Figure 9Comparison of flood extent for a 100-year TWL resulting from the bathtub approach and the dynamic process-based RFSM-EDA flood model with both a triangular and a smooth-shaped hydrograph. Hydrographs are represented for each respective example. Basemap data: Esri UK, Esri, TomTom, Garmin, GeoTechnologies, Inc., METI/NASA, USGS | Powered by Esri.

Figure 9 illustrates six examples comparing static flood modeling (bathtub approach), dynamic modeling with triangular hydrographs, and dynamic modeling with smooth hydrographs. In all cases, static models overestimate flood extent, though the magnitude of overestimation varies. Differences between triangular and smooth hydrographs are minor in Belfast, Copenhagen, and Riga (Fig. 9a, b, and f), where both hydrograph shapes are very similar. La Rochelle also exhibits similar hydrograph shapes, but the flat terrain amplifies the effect of even small changes in water volume, resulting in noticeable differences in flood extent (Fig. 9d). The largest discrepancies occur in Dubrovnik and Livorno (Fig. 9c and e), both in the Mediterranean, where wave influence is high.
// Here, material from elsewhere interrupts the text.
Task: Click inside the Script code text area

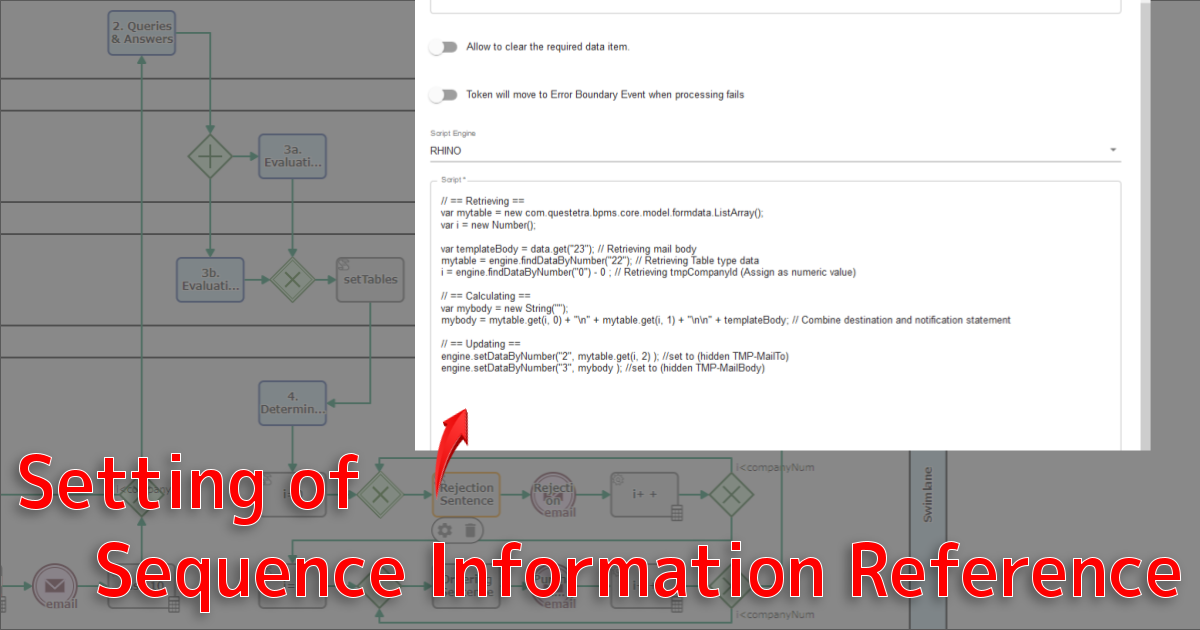Action: [x=775, y=410]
Here, smooth hydrographs show strong fluctuations that significantly decrease water volume compared to triangular ones, leading to smaller flood extents.

5.4 Sensitivity analysis of the storm types variability

The distinction between storm types leading to coastal flooding reflects the spatial variability of marine dynamics across the study area, as each type has its own distribution and frequency. For instance, storm surge–dominated ST A events occur predominantly in the Baltic Sea, whereas astronomical tide–dominated ST B events are more frequent along the Atlantic coast. The remaining storm types show more scattered patterns: ST C, which is tide-leaning, resembles ST B, while ST D, which is surge-leaning, resembles ST A. The Mediterranean Sea shows the clearest differences, with most events being mixed, resulting in higher frequencies of ST C than ST B, and of ST D than ST A. Beyond spatial patterns, storm type also influences the characteristics of flood events. For example, surge-dominated events are estimated to last longer than tide-dominated events, which in turn may prolong the duration of flooding.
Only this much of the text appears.